→ Exercise instructions: Could the lines from the line bearing "Switch to the Indicateur tab" to the end of the records below be copied exactly, with the pictures left out and no other lines added?

○ ○ ○ ○ ○

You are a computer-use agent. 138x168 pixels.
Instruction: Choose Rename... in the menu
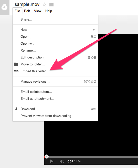pos(55,50)
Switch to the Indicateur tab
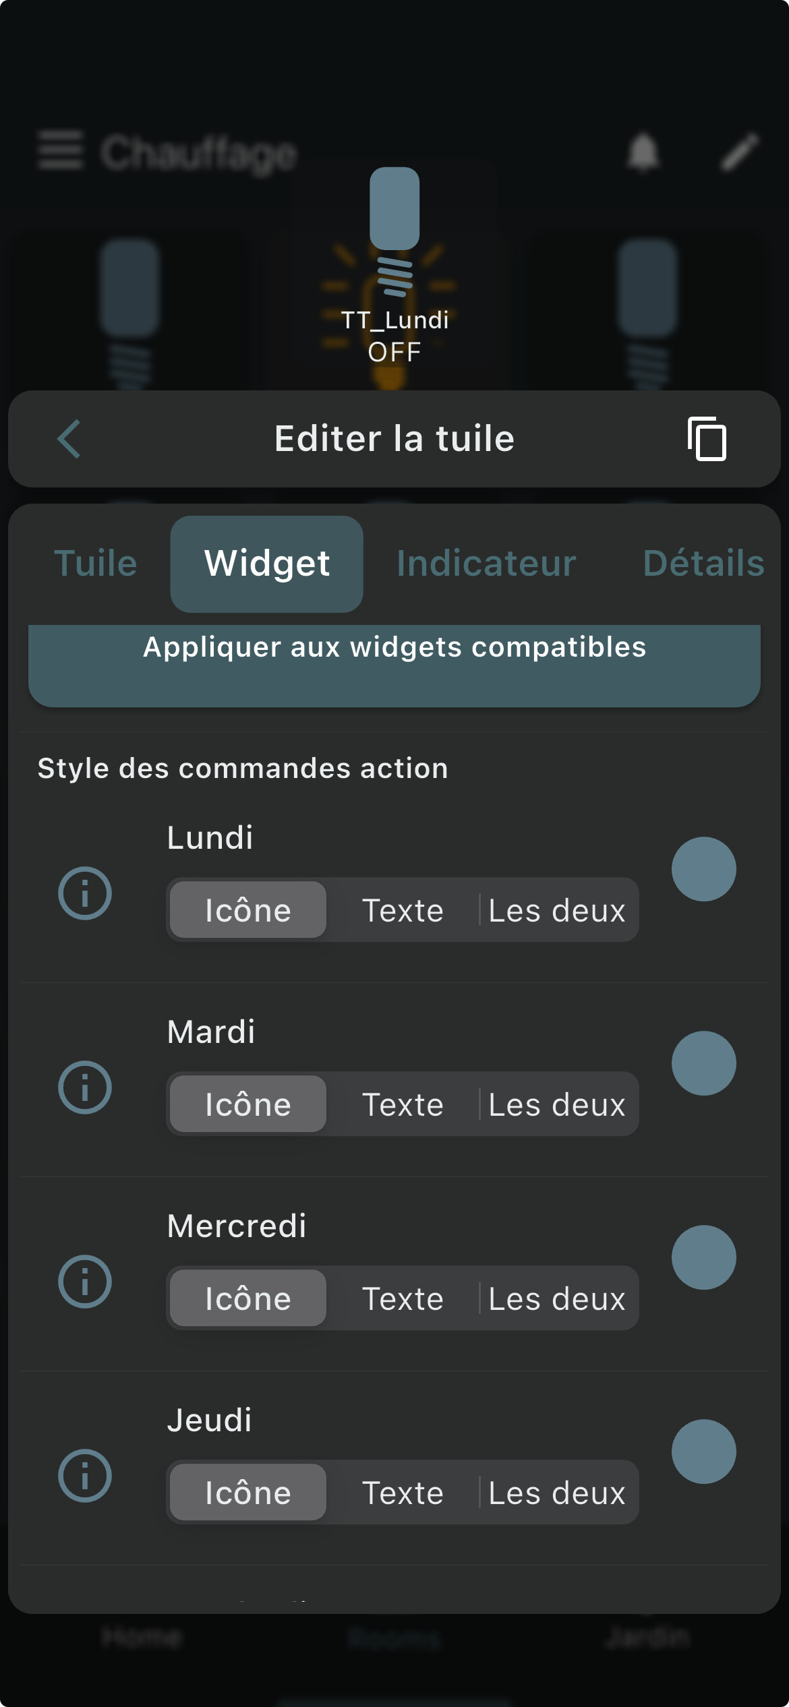 click(x=486, y=564)
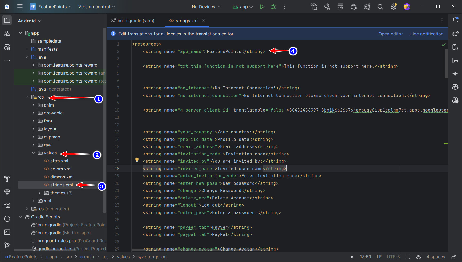
Task: Click the Search Everywhere magnifier icon
Action: (380, 7)
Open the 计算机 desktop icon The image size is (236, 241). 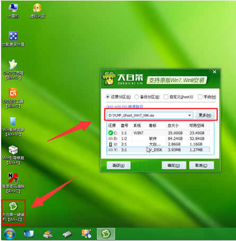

○ ○ ○ ○ ○

→ Answer section:
Switch to the Indicateur tab
 click(x=486, y=564)
Task: Click the Search Everywhere magnifier icon
Action: (380, 7)
Open the 计算机 desktop icon The image size is (236, 241). 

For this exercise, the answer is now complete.